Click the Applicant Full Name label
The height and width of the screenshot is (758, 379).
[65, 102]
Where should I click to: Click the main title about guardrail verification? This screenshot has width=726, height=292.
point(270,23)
● ● ● ● ●
Given task.
In the rows above, swap every "main title" for "heading" and write them out again with all other wording unchanged.

Finished task.
Click the Applicant Full Name label
The height and width of the screenshot is (758, 379).
[65, 102]
Where should I click to: Click the heading about guardrail verification? This screenshot has width=726, height=292.
point(270,23)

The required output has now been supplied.